Copy out the lines of the records below, and only those lines, from the one with "Instruction: Click the Access packages icon" through the one with "Select Attempt to", exactly as they appear.

Items from a dataset
........

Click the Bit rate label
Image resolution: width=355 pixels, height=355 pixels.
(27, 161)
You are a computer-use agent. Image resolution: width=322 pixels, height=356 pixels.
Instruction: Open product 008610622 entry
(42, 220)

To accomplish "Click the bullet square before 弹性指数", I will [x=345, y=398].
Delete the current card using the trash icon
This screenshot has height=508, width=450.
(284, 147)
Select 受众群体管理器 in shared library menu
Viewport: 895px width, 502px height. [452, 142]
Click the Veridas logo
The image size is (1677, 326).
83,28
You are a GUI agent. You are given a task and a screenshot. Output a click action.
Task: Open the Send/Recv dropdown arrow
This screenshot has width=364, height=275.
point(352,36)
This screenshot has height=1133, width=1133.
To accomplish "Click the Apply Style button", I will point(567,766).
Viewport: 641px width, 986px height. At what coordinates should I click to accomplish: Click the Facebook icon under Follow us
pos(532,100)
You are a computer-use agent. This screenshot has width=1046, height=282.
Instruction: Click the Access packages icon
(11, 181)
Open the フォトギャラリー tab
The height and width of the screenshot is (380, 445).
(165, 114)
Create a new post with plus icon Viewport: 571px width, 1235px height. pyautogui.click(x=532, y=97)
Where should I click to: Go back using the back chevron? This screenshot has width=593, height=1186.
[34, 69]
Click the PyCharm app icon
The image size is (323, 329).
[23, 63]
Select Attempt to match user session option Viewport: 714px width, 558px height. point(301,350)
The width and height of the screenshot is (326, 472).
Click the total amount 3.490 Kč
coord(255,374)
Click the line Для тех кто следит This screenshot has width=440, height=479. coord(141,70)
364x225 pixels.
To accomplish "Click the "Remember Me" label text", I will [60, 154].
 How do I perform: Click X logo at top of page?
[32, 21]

........

## Response area:
Instruction: Click the Access packages icon
(11, 181)
Open the フォトギャラリー tab
The height and width of the screenshot is (380, 445).
(165, 114)
Create a new post with plus icon Viewport: 571px width, 1235px height. pyautogui.click(x=532, y=97)
Where should I click to: Go back using the back chevron? This screenshot has width=593, height=1186.
[34, 69]
Click the PyCharm app icon
The image size is (323, 329).
[23, 63]
Select Attempt to match user session option Viewport: 714px width, 558px height. point(301,350)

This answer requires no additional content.